Max Sebald on Writing

January 25, 2013 § Leave a comment

At Richard Skinner’s blog, two former students of W. G. Sebald share some of the lessons learned from the late novelist, distilled into categories (Approach, Narration, Description, Detail, Reading and Intertextuality, Style, Revision). Some of my favorites:

Approach: Fiction should have a ghostlike presence in it somewhere, something omniscient. It makes it a different reality.

Narration: The present tense lends itself to comedy. The past is foregone and naturally melancholic.

Detail: It’s good to have undeclared, unrecognized pathologies and mental illnesses in your stories. The countryside is full of undeclared pathologies. Unlike in the urban setting, there, mental affliction goes unrecognized.and

Dialect makes normal words seem other, odd and jagged. For example, ‘Jeziz’ for Jesus.
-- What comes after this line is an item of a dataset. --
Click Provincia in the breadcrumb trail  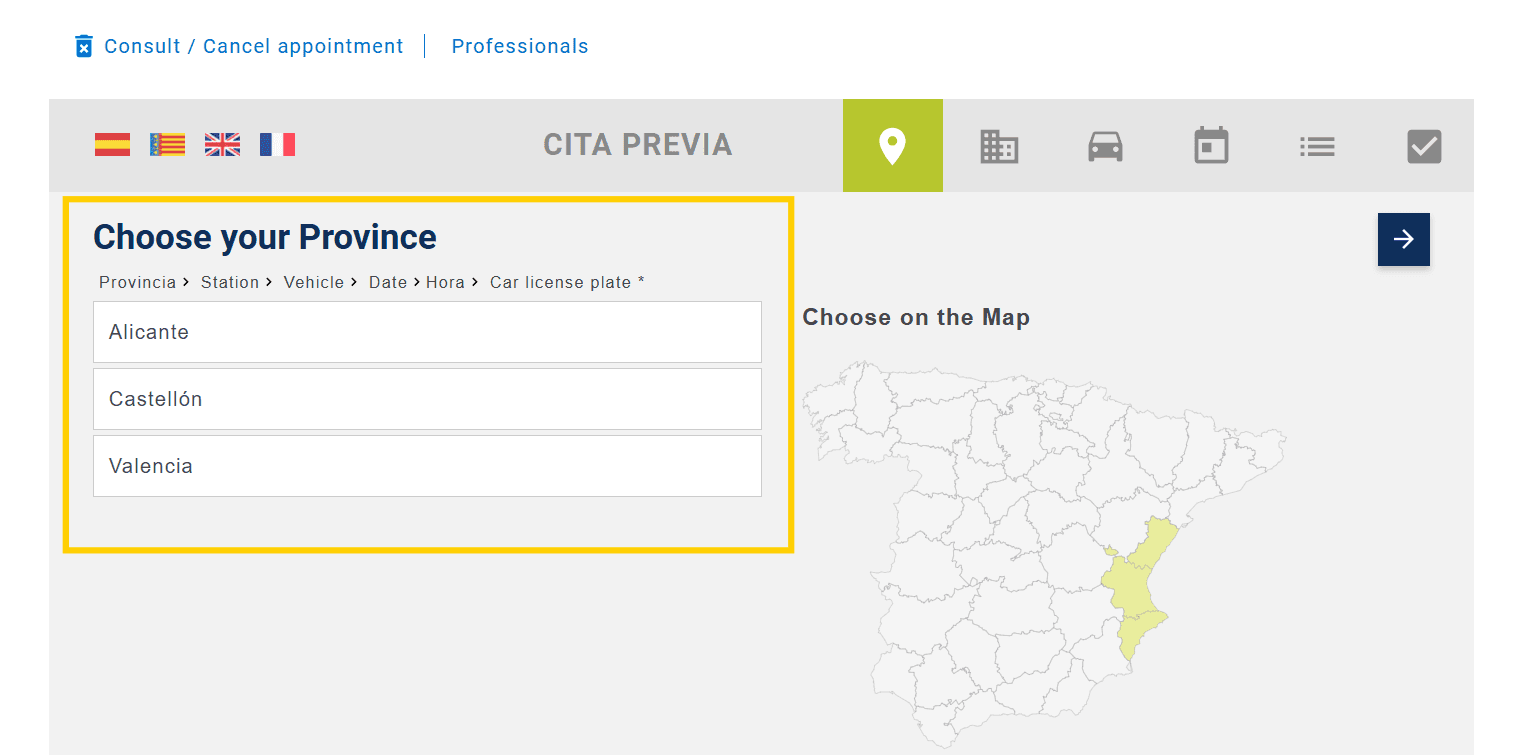[x=137, y=282]
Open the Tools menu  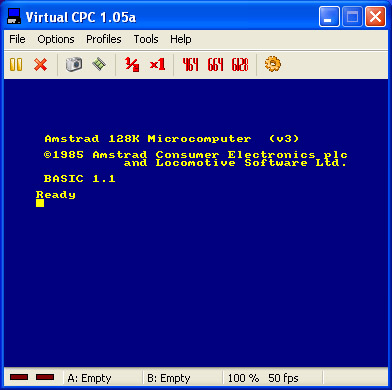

Reading: Get off the main thoroughfares; you’ll see nothing there. For example, Kant’s Critique is a yawn but his incidental writings are fascinating.

and

I can only encourage you to steal as much as you can. No one will ever notice. You should keep a notebook of tidbits, but don’t write down the attributions, and then after a couple of years you can come back to the notebook and treat the stuff as your own without guilt.